The Liszt songs that followed intermission – in her second and even more revealing gown—were for me one of the highlights of the evening.  I couldn’t help noticing a kind of connection to bel canto, recalling that theorists have observed Chopin’s admiration & emulation of bel canto arias.  Here too we were mostly in the presence of accompaniments staying mostly on the same harmony (although the second, “Enfant, si j’etais roi” included challenging octave passages Manoli executed impressively) allowing vocalization resembling cadenzas flying up and down the singer’s range.  Sondra’s body language at this point was stunningly relaxed, her face wearing a smile for much of this delightful set.

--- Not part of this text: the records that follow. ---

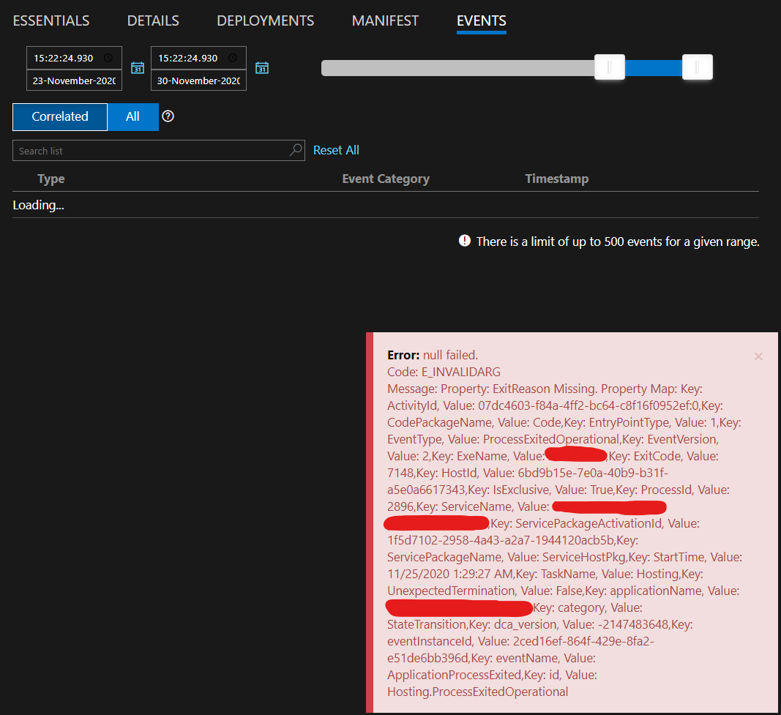Open the start date field dropdown
The width and height of the screenshot is (781, 715).
coord(73,81)
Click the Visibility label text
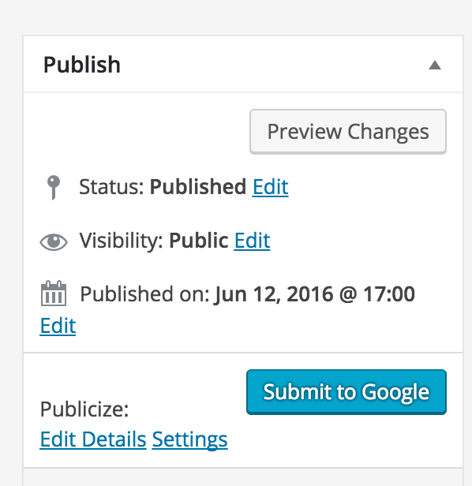 pos(122,241)
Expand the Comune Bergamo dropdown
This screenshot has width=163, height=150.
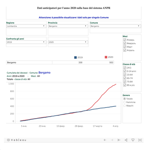coord(115,26)
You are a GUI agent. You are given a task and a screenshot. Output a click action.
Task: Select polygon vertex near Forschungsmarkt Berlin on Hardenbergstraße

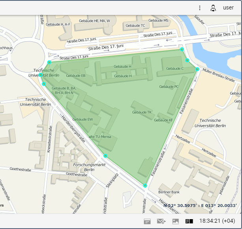[x=105, y=156]
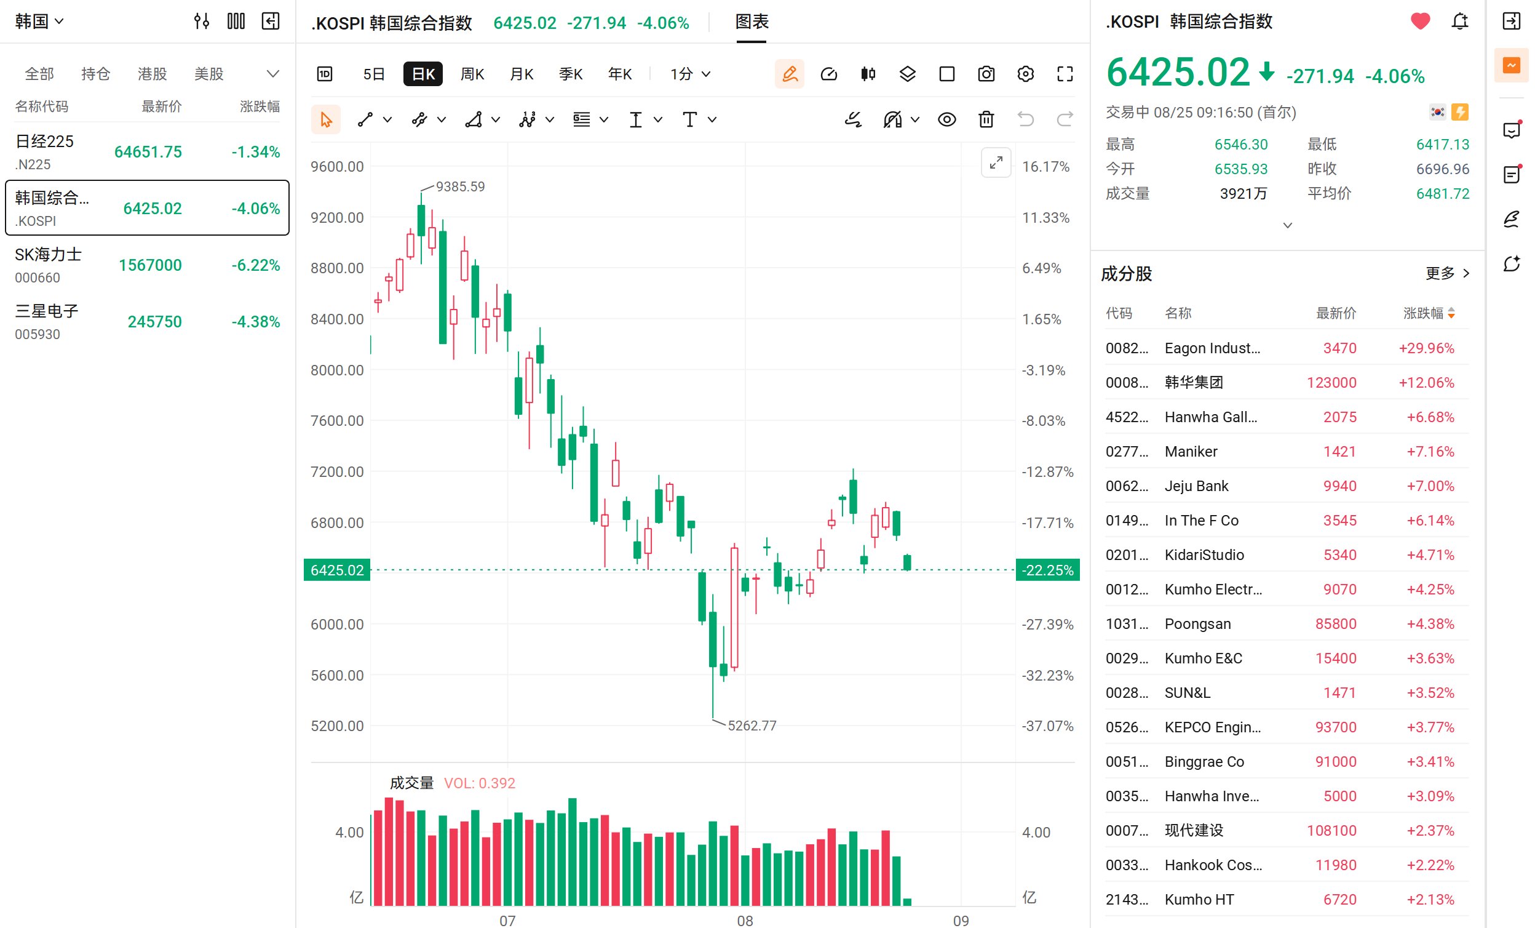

The arias in the last part of the program & encores took us to another version of Sondra’s voice. This is a bright artist who knows how to act & sing, meaning that every time she undertakes one of these arias, she has the wherewithal to make something slightly different of it.  I recall that last year, her encores also included the Forza & Schicchi arias, done quite differently from tonight, even as I have to admit they were glorious on both occasions.  For the Andrea Chenier aria “la mamma morta” I couldn’t help thinking that suddenly Sondra was sounding like Maria Callas: as she sometimes does.  But meaning no disrespect, she’s got everything Callas had and more.  The high notes in all the arias were big, precisely on pitch, and athletic.  I believe the evening’s singing warms her up for the fireworks at the end (and i put that in the present tense because this is the first time through this program, one that hopefully will set up many encores all over the world).

I’m glad Sondra seems to be so comfortable here at ”home”. I hope that wherever she may wander, she always finds her way back.